Indeed, a year ago, offshoring companies announced dozens of new deals each week, and their clients were usually happy to discuss the anticipated cost savings in public. Today, few if any companies will agree to be interviewed on the topic. Among the companies contacted for CFO magazine's June story "The Backlash" — all of which are known as leaders in offshoring strategy — the vast majority declined requests to interview their CFOs. Even offshore service providers were hard-pressed to come up with any clients that were willing to speak on the record.
This silence is endemic across the U.S. corporate landscape, says Virginia Garcia, a senior analyst at TowerGroup, a Needham, Massachusetts-based research and advisory firm. "A lot of my clients say, 'This is what we're doing, but you can't talk about it, because we can't talk about it, because there's a directive that everything has to go through the marketing department' — and they're being very tight-lipped."
Perhaps the conundrum was best expressed by the communications director of one Fortune 50 company, who told CFO, "If you were the communications director of a multibillion-dollar, multinational company, would you want to be out in front on this subject?"

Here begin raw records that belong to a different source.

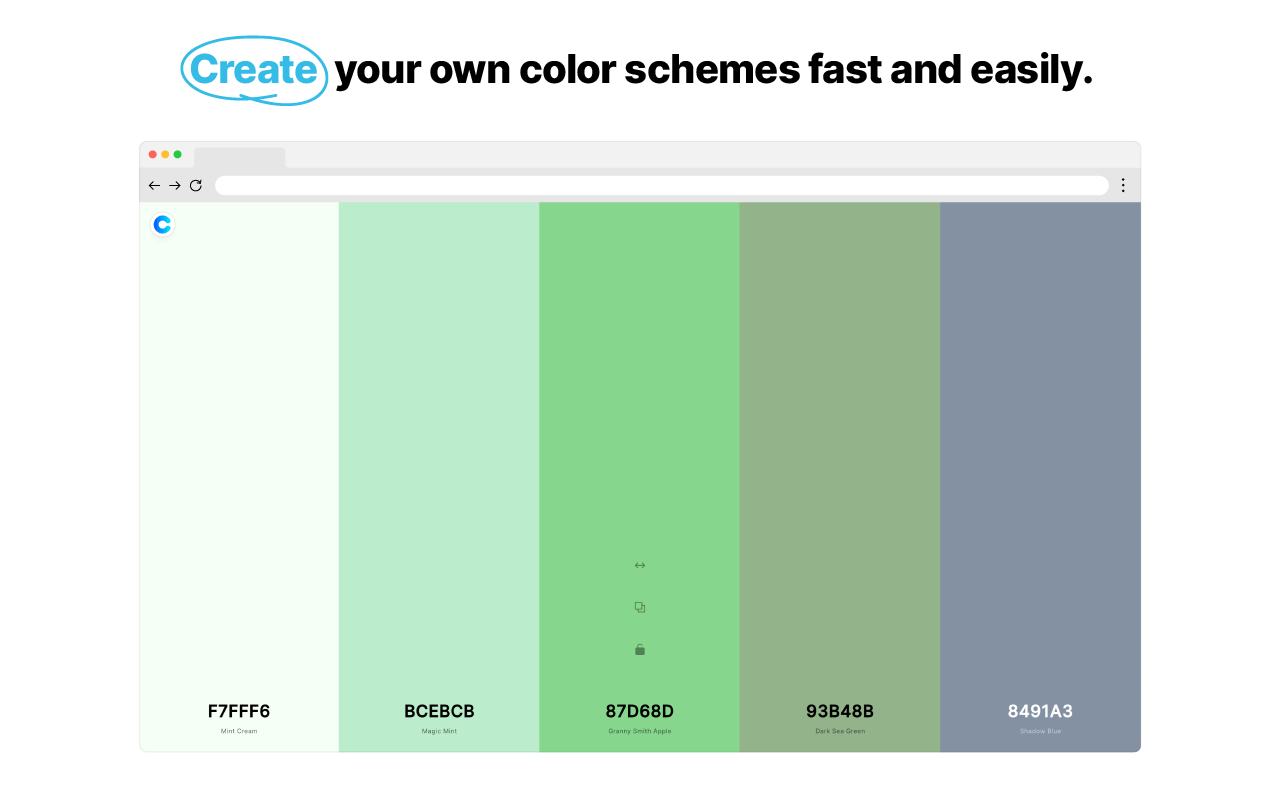This screenshot has width=1280, height=800.
Task: Click the horizontal move arrows on the green column
Action: click(639, 564)
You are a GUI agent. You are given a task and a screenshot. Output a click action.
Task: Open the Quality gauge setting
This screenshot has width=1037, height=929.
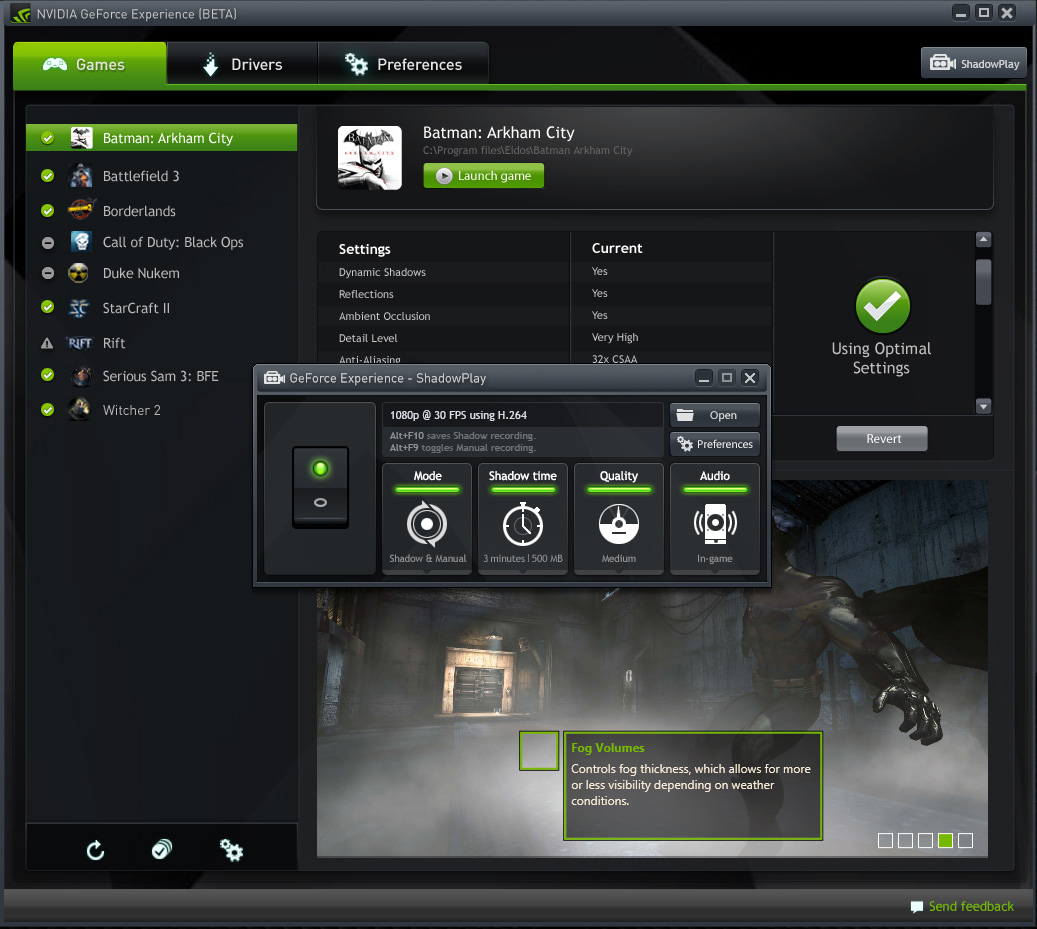pyautogui.click(x=618, y=518)
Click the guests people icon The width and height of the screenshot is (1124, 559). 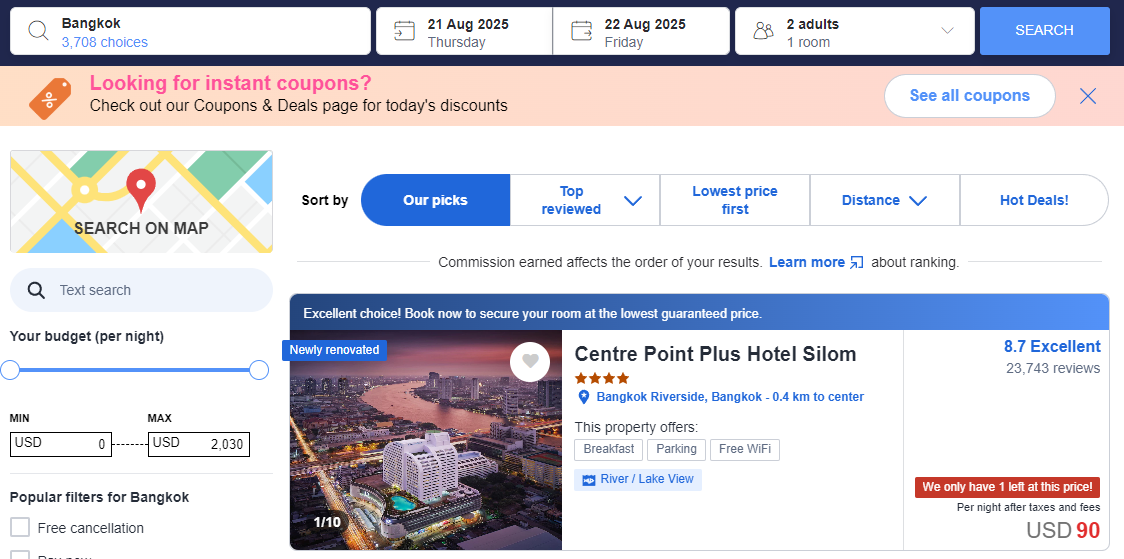pos(763,31)
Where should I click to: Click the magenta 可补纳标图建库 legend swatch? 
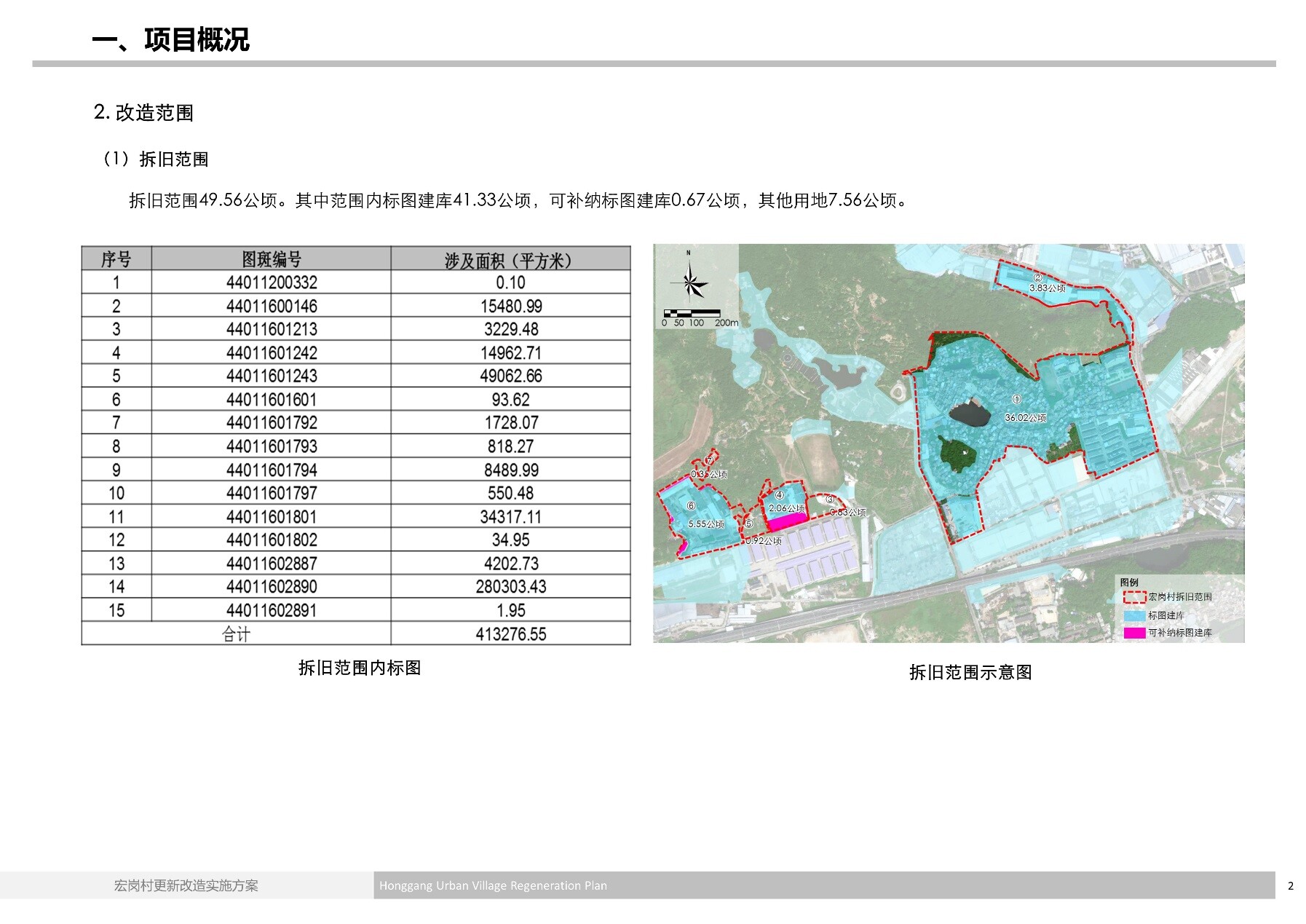coord(1134,633)

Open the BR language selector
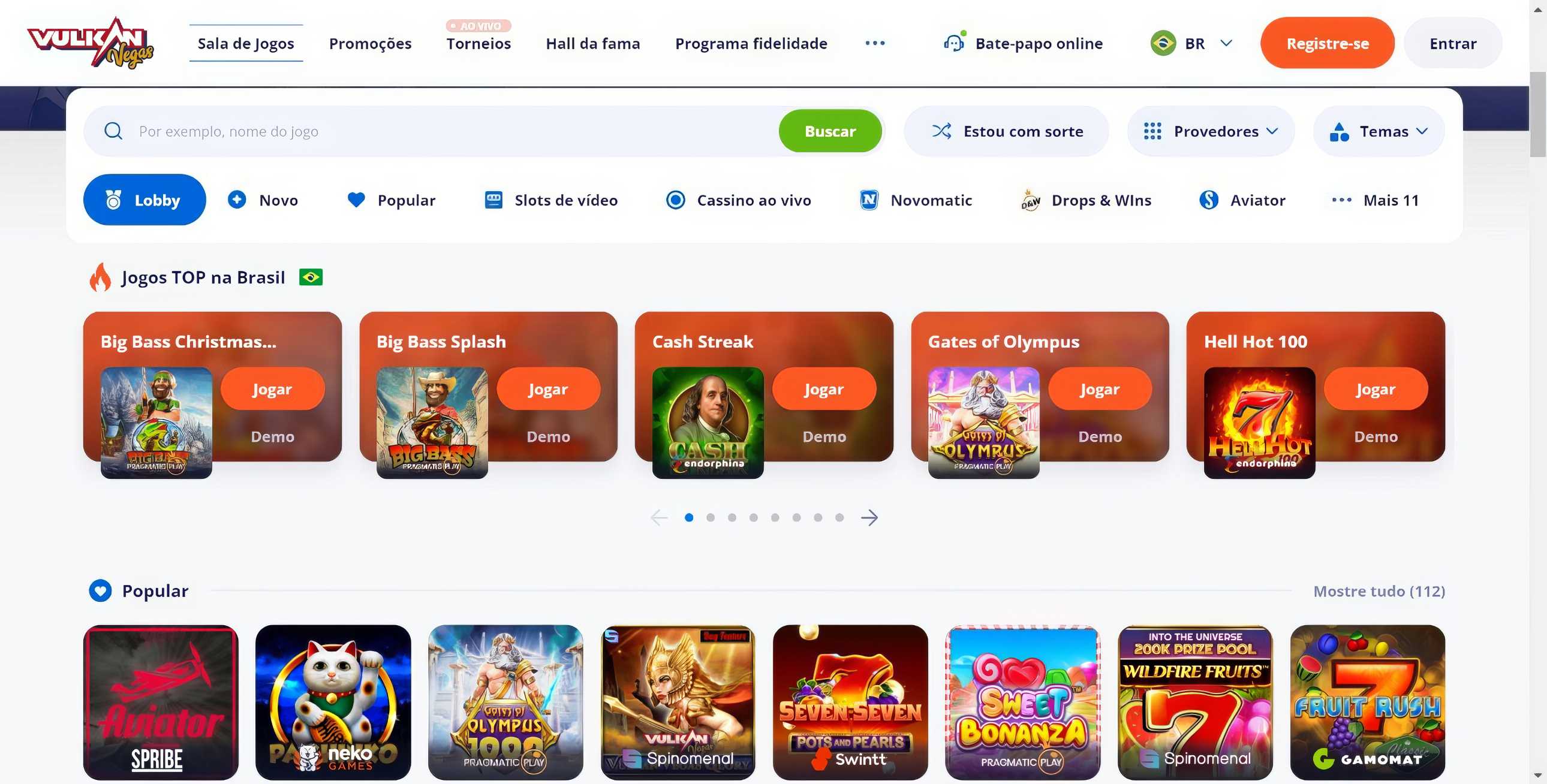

More often than not, the answer to that question has been a resounding no. And that, say some experts, is the worst possible approach that companies can take if they want to bring the backlash to a speedy end. The deafening silence not only leaves an information black hole, but it also lends credence to the growing popular perception that there is something fundamentally unsavory about offshoring. If there weren't, why would CFOs and other executives be so reticent to talk about it?
"The silence is being interpreted as deception," says Garcia, "especially in the financial-services industry. And that's not a trait you want to associate with your bank, or any business. This silence allows anti-offshoring groups to make the story into whatever they want it to be. Instead of reinforcing a positive message, the silence creates a negative message over which companies have no control."